== Kaynak metin ==
Darbe girişiminin 1.yılında ülkenin hemen
her yerinde 15 Temmuz Gösterileri Erdoğan'ın Önderliğinde AKP-MHP-Cemaatler
İttifakının Devleti Dipten doruğa Dinci faşizm Yeniden İnşa etmenin adı ve
devrimci-demokrat ve Kürt muhalefetine gözdağı vermenin adı oldu.
Erdoğan önderliğindeki AKP faşizmi 15
Temmuz darbe girişimini hızla karşı darbeye dönüştürerek, MHP ve Cemaatle
ittifak içinde devleti yeniden inşanın gerekçesi yaptı.İttifak içinde oldukları
ve devletti ele geçirmelerinin yolunu döşedikleri Gülen Cemaatiyle iktidar
savaşının kanlı hale gelmesinin somut ifadesi olan 15 Temmuz darbe girişiminin
üzerinden geçen bir yıla rağmen gerçekleştirilen “kahramanlık gösterilerinin”
ötesinde birçok soru işareti halen varlığını belirgin bir şekilde sürdürüyor.
“Engellendiği” belirtilen darbe girişiminden sonra yaşananlar ise, gerçekleşmiş
olan 12 Eylül 1980 faşist askeri darbesinin bilançosunu geride bıraktı.
15 Temmuz günü ne yaşandı? Bu sorunun
cevabı oluşturulan “darbe komisyonuna” rağmen aydınlatılamadı ve darbenin
araştırılması için önerilen komisyon kurulması AKP'nin oylarıyla engellendi.
===
== Veri bloğu ==
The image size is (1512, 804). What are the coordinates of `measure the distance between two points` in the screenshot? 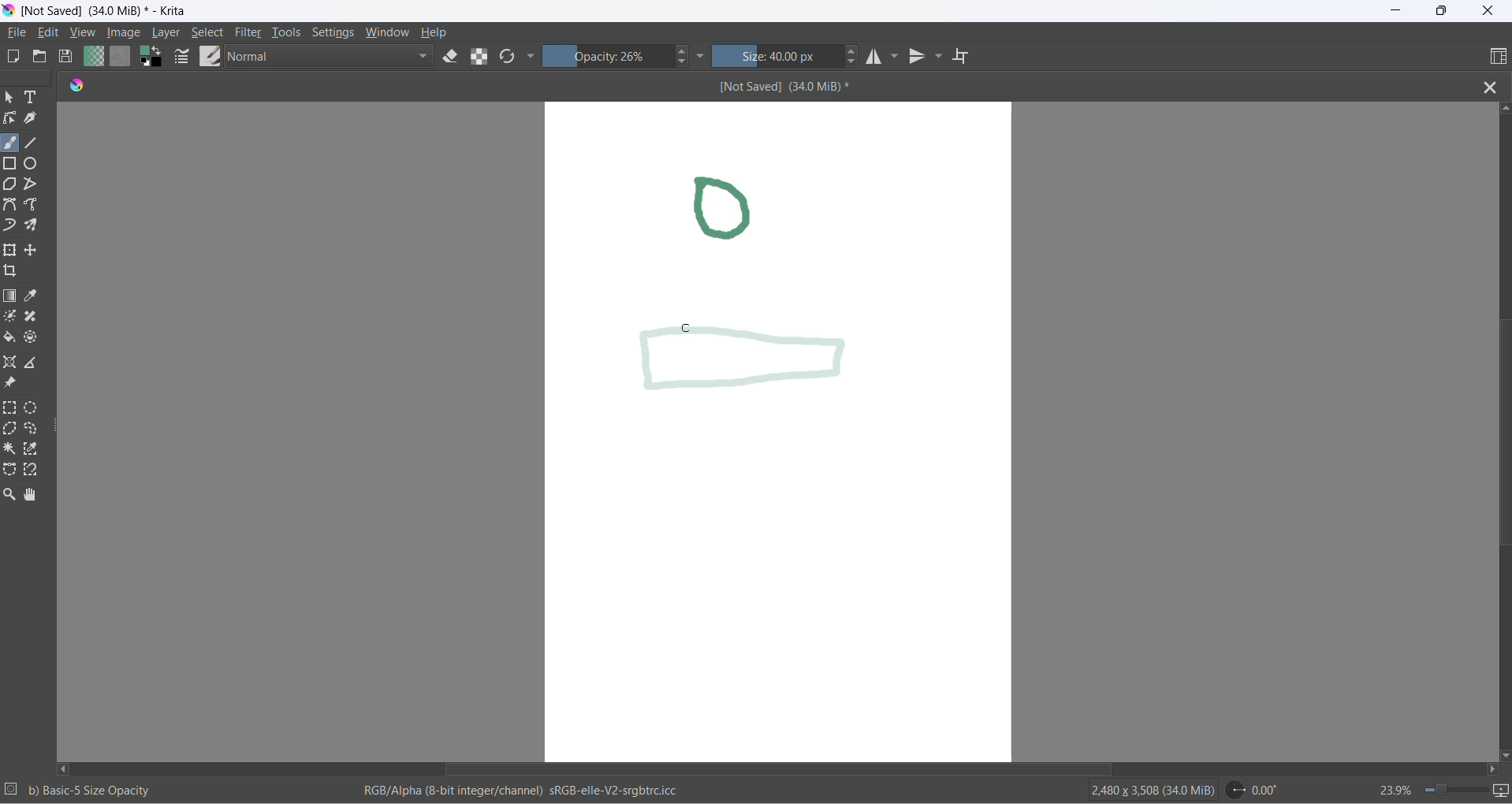 It's located at (37, 362).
===
[Yapılacak iş]: 15 Temmuz metninde "ötesinde birçok soru" ile başlayıp "AKP'nin oylarıyla engellendi." ile biten bölümü, "soru işareti" ifadesini "belirsizlik" ile değiştirerek yeniden yazar mısın?

[Alıştırma sonucu]:
ötesinde birçok belirsizlik halen varlığını belirgin bir şekilde sürdürüyor.
“Engellendiği” belirtilen darbe girişiminden sonra yaşananlar ise, gerçekleşmiş
olan 12 Eylül 1980 faşist askeri darbesinin bilançosunu geride bıraktı.
15 Temmuz günü ne yaşandı? Bu sorunun
cevabı oluşturulan “darbe komisyonuna” rağmen aydınlatılamadı ve darbenin
araştırılması için önerilen komisyon kurulması AKP'nin oylarıyla engellendi.